◆ Stored data entries
• • • • •

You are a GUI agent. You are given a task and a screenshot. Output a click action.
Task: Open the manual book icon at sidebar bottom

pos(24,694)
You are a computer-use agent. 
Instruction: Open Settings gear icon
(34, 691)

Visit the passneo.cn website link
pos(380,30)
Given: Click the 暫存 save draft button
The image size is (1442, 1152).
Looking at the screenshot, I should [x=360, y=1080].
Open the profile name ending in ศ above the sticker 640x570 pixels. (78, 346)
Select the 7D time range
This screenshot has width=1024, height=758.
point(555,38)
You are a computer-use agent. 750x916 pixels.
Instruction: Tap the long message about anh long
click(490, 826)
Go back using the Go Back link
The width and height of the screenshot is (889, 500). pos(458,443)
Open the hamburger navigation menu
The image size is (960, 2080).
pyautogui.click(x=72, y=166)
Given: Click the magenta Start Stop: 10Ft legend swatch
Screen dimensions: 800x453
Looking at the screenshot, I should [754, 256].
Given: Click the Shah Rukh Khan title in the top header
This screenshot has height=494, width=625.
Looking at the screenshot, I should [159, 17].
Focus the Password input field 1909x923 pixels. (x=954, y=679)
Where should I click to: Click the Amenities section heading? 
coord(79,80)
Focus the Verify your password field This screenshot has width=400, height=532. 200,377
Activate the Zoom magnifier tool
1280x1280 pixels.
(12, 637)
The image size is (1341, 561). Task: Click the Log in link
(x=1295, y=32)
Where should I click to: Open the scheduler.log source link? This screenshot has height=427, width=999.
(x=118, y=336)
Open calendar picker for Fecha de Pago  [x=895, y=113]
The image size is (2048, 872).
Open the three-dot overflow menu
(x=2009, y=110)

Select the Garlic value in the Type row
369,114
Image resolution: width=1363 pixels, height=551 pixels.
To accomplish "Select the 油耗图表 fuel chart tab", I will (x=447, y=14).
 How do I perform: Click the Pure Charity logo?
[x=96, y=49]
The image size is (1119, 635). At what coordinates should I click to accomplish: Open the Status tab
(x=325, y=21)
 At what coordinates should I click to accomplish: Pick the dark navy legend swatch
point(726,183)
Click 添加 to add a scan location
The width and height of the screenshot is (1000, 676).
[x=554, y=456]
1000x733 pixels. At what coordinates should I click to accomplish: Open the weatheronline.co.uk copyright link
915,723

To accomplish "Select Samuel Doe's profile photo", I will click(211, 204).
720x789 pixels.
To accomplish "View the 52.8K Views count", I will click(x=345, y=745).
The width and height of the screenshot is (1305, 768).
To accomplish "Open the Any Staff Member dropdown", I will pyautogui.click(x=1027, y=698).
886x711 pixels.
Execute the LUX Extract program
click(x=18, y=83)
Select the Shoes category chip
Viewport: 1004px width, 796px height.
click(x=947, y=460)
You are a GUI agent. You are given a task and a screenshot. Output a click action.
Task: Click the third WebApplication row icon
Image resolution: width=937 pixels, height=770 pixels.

• • • • •

◆ Assigned task
Write the data out in full, matching every line exactly.

◆ Answer below
You are a GUI agent. You are given a task and a screenshot. Output a click action.
Task: Open the manual book icon at sidebar bottom

pos(24,694)
You are a computer-use agent. 
Instruction: Open Settings gear icon
(34, 691)

Visit the passneo.cn website link
pos(380,30)
Given: Click the 暫存 save draft button
The image size is (1442, 1152).
Looking at the screenshot, I should [x=360, y=1080].
Open the profile name ending in ศ above the sticker 640x570 pixels. (78, 346)
Select the 7D time range
This screenshot has width=1024, height=758.
point(555,38)
You are a computer-use agent. 750x916 pixels.
Instruction: Tap the long message about anh long
click(490, 826)
Go back using the Go Back link
The width and height of the screenshot is (889, 500). pos(458,443)
Open the hamburger navigation menu
The image size is (960, 2080).
pyautogui.click(x=72, y=166)
Given: Click the magenta Start Stop: 10Ft legend swatch
Screen dimensions: 800x453
Looking at the screenshot, I should [754, 256].
Given: Click the Shah Rukh Khan title in the top header
This screenshot has height=494, width=625.
Looking at the screenshot, I should [159, 17].
Focus the Password input field 1909x923 pixels. (x=954, y=679)
Where should I click to: Click the Amenities section heading? 
coord(79,80)
Focus the Verify your password field This screenshot has width=400, height=532. 200,377
Activate the Zoom magnifier tool
1280x1280 pixels.
(12, 637)
The image size is (1341, 561). Task: Click the Log in link
(x=1295, y=32)
Where should I click to: Open the scheduler.log source link? This screenshot has height=427, width=999.
(x=118, y=336)
Open calendar picker for Fecha de Pago  [x=895, y=113]
The image size is (2048, 872).
Open the three-dot overflow menu
(x=2009, y=110)

Select the Garlic value in the Type row
369,114
Image resolution: width=1363 pixels, height=551 pixels.
To accomplish "Select the 油耗图表 fuel chart tab", I will (x=447, y=14).
 How do I perform: Click the Pure Charity logo?
[x=96, y=49]
The image size is (1119, 635). At what coordinates should I click to accomplish: Open the Status tab
(x=325, y=21)
 At what coordinates should I click to accomplish: Pick the dark navy legend swatch
point(726,183)
Click 添加 to add a scan location
The width and height of the screenshot is (1000, 676).
[x=554, y=456]
1000x733 pixels. At what coordinates should I click to accomplish: Open the weatheronline.co.uk copyright link
915,723

To accomplish "Select Samuel Doe's profile photo", I will click(211, 204).
720x789 pixels.
To accomplish "View the 52.8K Views count", I will click(x=345, y=745).
The width and height of the screenshot is (1305, 768).
To accomplish "Open the Any Staff Member dropdown", I will pyautogui.click(x=1027, y=698).
886x711 pixels.
Execute the LUX Extract program
click(x=18, y=83)
Select the Shoes category chip
Viewport: 1004px width, 796px height.
click(x=947, y=460)
You are a GUI agent. You are given a task and a screenshot. Output a click action.
Task: Click the third WebApplication row icon
Image resolution: width=937 pixels, height=770 pixels.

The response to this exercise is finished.